→ Records provided:
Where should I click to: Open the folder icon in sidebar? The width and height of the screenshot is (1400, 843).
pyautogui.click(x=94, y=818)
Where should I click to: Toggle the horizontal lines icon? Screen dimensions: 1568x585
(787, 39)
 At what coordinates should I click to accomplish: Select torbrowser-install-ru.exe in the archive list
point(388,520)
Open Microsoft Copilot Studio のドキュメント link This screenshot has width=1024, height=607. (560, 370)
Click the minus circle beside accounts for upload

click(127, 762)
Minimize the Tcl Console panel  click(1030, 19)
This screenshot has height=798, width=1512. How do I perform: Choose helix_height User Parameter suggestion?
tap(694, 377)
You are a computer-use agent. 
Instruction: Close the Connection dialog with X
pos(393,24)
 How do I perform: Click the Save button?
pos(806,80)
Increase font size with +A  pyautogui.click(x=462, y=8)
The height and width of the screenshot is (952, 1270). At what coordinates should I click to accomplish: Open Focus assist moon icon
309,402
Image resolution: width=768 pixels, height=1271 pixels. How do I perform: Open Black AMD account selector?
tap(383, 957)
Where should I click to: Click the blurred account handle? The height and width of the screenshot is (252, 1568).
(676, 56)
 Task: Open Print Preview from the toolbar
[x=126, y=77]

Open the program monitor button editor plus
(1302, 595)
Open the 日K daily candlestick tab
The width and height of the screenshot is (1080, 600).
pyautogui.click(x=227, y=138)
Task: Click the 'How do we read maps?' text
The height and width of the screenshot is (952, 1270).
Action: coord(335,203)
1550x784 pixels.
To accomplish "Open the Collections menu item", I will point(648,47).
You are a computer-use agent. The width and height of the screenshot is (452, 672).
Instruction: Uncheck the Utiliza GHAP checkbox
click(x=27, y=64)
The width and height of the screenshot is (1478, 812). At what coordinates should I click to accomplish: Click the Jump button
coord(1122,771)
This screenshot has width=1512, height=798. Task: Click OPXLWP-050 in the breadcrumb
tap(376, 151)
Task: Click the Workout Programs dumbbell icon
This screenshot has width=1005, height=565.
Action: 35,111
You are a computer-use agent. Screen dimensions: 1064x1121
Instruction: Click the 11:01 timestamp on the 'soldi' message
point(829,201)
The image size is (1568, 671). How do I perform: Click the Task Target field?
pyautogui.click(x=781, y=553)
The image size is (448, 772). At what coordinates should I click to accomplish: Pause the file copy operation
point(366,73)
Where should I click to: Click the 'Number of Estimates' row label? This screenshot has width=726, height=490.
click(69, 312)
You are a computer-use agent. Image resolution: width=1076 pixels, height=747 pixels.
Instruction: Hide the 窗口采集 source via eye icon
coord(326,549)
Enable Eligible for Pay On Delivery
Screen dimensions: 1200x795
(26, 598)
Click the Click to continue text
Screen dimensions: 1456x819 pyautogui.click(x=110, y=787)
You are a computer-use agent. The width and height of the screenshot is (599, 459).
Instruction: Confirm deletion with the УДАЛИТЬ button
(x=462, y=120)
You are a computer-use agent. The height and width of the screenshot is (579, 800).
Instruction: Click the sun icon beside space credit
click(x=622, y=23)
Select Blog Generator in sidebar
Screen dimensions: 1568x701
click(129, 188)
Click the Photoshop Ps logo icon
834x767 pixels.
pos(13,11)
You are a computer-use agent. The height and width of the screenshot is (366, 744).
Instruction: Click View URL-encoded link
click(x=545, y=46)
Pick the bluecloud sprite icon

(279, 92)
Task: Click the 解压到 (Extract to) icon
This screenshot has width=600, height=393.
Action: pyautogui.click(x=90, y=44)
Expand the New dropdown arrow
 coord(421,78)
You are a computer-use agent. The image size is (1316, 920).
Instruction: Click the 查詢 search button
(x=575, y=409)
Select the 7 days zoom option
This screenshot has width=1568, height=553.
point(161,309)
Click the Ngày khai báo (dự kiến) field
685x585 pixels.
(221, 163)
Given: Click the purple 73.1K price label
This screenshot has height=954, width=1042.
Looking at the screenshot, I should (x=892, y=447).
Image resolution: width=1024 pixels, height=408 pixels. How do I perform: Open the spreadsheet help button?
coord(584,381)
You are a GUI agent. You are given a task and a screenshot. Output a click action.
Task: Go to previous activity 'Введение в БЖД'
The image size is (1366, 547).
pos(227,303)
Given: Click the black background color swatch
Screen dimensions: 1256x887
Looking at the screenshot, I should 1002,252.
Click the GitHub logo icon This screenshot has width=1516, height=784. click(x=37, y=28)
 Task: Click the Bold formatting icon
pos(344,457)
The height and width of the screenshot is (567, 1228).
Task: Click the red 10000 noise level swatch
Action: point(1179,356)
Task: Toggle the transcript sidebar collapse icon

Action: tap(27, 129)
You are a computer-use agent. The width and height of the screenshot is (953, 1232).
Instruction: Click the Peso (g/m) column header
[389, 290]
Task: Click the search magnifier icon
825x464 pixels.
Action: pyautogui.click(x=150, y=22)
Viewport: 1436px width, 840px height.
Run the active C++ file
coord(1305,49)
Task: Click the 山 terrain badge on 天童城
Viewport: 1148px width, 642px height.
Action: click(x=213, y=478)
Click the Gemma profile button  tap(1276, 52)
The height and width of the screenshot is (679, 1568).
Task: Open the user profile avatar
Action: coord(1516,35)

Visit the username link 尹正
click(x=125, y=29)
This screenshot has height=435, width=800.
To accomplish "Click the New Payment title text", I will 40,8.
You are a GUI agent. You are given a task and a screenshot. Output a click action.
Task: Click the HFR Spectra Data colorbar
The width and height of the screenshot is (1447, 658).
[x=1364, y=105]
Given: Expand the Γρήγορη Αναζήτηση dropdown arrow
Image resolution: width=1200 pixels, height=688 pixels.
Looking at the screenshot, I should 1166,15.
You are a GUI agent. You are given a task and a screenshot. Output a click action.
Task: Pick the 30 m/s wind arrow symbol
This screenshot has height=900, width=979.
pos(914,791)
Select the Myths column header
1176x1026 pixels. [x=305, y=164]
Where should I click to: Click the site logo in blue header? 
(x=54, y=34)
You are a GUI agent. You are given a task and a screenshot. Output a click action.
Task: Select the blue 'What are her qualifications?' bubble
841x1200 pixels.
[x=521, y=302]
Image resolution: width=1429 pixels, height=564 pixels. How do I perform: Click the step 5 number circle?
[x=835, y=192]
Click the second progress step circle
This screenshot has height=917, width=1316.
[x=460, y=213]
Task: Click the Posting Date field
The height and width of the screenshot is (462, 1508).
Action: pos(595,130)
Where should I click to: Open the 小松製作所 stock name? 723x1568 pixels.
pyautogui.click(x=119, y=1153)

→ Problem to solve:
Copy out, word for word, the lines starting at the one that contains "Where should I click to: Click the site" and ending with the last line of the records.

→ Expected output:
Where should I click to: Click the site logo in blue header? 
(x=54, y=34)
You are a GUI agent. You are given a task and a screenshot. Output a click action.
Task: Select the blue 'What are her qualifications?' bubble
841x1200 pixels.
[x=521, y=302]
Image resolution: width=1429 pixels, height=564 pixels. How do I perform: Click the step 5 number circle?
[x=835, y=192]
Click the second progress step circle
This screenshot has height=917, width=1316.
[x=460, y=213]
Task: Click the Posting Date field
The height and width of the screenshot is (462, 1508).
Action: pos(595,130)
Where should I click to: Open the 小松製作所 stock name? 723x1568 pixels.
pyautogui.click(x=119, y=1153)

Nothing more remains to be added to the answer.